*EXERCISE DIRECTIONS*:
Reproduce the lines below from the one that contains "Screen dimensions: 735x383" through the end, inclusive, and add nothing.

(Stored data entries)
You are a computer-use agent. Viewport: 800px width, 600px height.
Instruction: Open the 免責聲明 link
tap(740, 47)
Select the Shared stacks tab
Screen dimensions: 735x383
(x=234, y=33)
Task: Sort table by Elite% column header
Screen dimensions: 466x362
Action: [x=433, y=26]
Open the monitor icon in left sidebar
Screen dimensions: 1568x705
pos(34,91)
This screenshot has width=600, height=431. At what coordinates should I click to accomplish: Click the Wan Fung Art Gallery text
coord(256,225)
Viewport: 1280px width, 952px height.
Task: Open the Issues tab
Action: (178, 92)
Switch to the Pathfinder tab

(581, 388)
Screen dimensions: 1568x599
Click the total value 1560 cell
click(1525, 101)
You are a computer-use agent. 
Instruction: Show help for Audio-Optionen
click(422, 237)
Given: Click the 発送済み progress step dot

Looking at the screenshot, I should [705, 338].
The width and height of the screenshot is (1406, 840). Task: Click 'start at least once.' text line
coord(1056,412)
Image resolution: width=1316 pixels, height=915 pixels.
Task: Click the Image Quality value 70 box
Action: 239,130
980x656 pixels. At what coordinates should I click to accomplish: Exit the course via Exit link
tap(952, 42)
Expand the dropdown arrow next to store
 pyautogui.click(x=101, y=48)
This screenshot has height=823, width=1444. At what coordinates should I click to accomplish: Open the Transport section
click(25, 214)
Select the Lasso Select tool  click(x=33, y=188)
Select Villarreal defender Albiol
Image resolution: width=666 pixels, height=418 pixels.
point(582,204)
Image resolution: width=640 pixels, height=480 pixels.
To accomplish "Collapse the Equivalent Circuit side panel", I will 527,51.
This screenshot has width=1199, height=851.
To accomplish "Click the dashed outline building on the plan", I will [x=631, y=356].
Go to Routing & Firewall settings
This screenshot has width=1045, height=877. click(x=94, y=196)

*SOLUTION FOR THIS PROBLEM*:
Screen dimensions: 735x383
(x=234, y=33)
Task: Sort table by Elite% column header
Screen dimensions: 466x362
Action: [x=433, y=26]
Open the monitor icon in left sidebar
Screen dimensions: 1568x705
pos(34,91)
This screenshot has width=600, height=431. At what coordinates should I click to accomplish: Click the Wan Fung Art Gallery text
coord(256,225)
Viewport: 1280px width, 952px height.
Task: Open the Issues tab
Action: (178, 92)
Switch to the Pathfinder tab

(581, 388)
Screen dimensions: 1568x599
Click the total value 1560 cell
click(1525, 101)
You are a computer-use agent. 
Instruction: Show help for Audio-Optionen
click(422, 237)
Given: Click the 発送済み progress step dot

Looking at the screenshot, I should [705, 338].
The width and height of the screenshot is (1406, 840). Task: Click 'start at least once.' text line
coord(1056,412)
Image resolution: width=1316 pixels, height=915 pixels.
Task: Click the Image Quality value 70 box
Action: 239,130
980x656 pixels. At what coordinates should I click to accomplish: Exit the course via Exit link
tap(952, 42)
Expand the dropdown arrow next to store
 pyautogui.click(x=101, y=48)
This screenshot has height=823, width=1444. At what coordinates should I click to accomplish: Open the Transport section
click(25, 214)
Select the Lasso Select tool  click(x=33, y=188)
Select Villarreal defender Albiol
Image resolution: width=666 pixels, height=418 pixels.
point(582,204)
Image resolution: width=640 pixels, height=480 pixels.
To accomplish "Collapse the Equivalent Circuit side panel", I will 527,51.
This screenshot has width=1199, height=851.
To accomplish "Click the dashed outline building on the plan", I will [x=631, y=356].
Go to Routing & Firewall settings
This screenshot has width=1045, height=877. click(x=94, y=196)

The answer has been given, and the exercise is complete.